From the static-site deployment post below, retype the passage that begins at the words "Deploying a Wicked-Fast" and stops after the words "a new site.", keeping every character unchanged.

Text shown
** begin **

Deploying a Wicked-Fast Static Site with Terraform, S3, Codebuild & Cloudfront
24 Mar, 2019
9 minute read

Highrise Scaffolding

How We Got Here

I come from a background of trying to shoehorn functional programming into everything that I do. So naturally, the previous iteration of this site was a vastly overcomplex Clojure(Script) monorepo that served a client side rendered re-frame application. You can actually find the codebase here, if you’re interested.

Don’t get me wrong, I love re-frame and the Clojure ecosystem, but it meant I ended up creating a site that became far too irritating to turn into a proper blog. So, I made the decision to retire that site, and start fresh.

This leads me into what I wanted to learn from creating a new site.

Requirements

  • Use AWS. I come from an Azure & Heroku background, so I felt it was about time to bring my head out from the sand and acknowledge AWS as a popular PaaS.
  • Manage as much of the infrastructure as possible using IaC (I chose Terraform for this, but I’m sure there are alternatives that would be just as fine).
    • In addition to this, make it as easy as possible to spin off an entirely new environment by changing a single environment variable (i.e var.env)
  • Avoid React. I usually do some level of React development on a daily basis, so I don’t really want to bring that into my spare time. I decided to go with Hugo to solve this, but I won’t go into the details of using Hugo in this post.
  • Keep everything as cheap as possible, ideally in the free-tier of AWS.

Implementation

S3

First, I wanted to create an S3 bucket that has website hosting capabilities. This is pretty easy using the aws_s3_bucket data source.

data "aws_iam_policy_document" "bucket_policy" {
  statement {
    sid = "PublicReadForGetBucketObjects"

** end **

Given data
** begin **

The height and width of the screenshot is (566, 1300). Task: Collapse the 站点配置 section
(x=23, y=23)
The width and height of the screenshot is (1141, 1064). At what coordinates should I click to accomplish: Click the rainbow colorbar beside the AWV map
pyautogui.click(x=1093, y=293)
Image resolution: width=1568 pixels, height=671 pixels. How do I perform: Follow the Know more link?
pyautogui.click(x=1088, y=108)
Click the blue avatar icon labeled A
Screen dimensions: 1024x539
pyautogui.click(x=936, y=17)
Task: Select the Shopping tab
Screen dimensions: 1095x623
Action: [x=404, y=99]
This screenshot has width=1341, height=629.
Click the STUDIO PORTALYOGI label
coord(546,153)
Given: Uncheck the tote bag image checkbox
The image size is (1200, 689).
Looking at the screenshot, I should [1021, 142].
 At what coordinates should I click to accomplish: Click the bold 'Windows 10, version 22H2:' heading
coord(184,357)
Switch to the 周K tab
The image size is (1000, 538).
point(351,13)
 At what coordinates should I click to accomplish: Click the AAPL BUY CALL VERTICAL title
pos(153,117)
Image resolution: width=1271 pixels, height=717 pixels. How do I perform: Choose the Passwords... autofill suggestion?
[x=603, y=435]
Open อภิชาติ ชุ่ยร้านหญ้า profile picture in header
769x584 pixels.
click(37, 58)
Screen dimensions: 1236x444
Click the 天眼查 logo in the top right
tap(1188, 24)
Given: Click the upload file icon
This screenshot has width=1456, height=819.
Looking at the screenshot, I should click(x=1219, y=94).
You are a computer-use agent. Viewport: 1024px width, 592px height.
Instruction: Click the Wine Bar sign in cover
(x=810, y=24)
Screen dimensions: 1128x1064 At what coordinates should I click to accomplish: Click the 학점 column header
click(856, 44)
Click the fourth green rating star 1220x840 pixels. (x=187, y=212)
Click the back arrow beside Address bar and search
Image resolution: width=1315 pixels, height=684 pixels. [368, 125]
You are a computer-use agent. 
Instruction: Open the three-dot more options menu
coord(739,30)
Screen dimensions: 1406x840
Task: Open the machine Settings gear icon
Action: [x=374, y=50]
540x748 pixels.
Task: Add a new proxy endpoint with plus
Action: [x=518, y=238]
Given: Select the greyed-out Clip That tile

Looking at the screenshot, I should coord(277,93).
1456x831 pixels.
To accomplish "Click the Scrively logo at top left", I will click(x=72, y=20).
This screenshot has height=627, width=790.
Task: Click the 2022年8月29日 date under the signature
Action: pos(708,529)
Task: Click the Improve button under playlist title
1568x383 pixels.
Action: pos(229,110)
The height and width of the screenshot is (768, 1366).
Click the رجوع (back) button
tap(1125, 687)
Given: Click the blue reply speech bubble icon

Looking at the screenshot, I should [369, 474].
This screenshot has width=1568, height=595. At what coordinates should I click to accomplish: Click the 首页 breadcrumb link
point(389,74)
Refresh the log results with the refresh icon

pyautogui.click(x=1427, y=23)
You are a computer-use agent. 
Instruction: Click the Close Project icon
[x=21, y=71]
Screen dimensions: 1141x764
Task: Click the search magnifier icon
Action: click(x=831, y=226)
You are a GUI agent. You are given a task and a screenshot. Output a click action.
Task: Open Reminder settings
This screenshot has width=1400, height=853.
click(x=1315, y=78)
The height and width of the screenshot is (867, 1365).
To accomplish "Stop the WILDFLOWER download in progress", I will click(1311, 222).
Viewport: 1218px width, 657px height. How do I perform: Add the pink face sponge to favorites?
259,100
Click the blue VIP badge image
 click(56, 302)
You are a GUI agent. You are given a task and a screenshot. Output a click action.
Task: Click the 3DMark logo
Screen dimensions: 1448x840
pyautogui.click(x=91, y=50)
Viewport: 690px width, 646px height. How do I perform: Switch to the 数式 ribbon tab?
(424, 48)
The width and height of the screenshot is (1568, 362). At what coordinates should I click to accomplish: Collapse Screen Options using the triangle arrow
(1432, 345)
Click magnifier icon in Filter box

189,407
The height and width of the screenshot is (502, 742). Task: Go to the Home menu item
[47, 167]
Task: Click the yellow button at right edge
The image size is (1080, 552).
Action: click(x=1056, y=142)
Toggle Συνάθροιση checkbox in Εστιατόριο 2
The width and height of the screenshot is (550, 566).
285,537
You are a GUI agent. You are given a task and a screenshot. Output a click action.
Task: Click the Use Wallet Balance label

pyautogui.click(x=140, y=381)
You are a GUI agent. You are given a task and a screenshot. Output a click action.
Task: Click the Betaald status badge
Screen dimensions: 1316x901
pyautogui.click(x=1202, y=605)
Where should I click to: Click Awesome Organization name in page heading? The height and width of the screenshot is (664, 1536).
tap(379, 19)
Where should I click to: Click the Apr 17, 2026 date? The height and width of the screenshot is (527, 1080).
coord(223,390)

** end **

Finished exercise
Deploying a Wicked-Fast Static Site with Terraform, S3, Codebuild & Cloudfront
24 Mar, 2019
9 minute read

Highrise Scaffolding

How We Got Here

I come from a background of trying to shoehorn functional programming into everything that I do. So naturally, the previous iteration of this site was a vastly overcomplex Clojure(Script) monorepo that served a client side rendered re-frame application. You can actually find the codebase here, if you’re interested.

Don’t get me wrong, I love re-frame and the Clojure ecosystem, but it meant I ended up creating a site that became far too irritating to turn into a proper blog. So, I made the decision to retire that site, and start fresh.

This leads me into what I wanted to learn from creating a new site.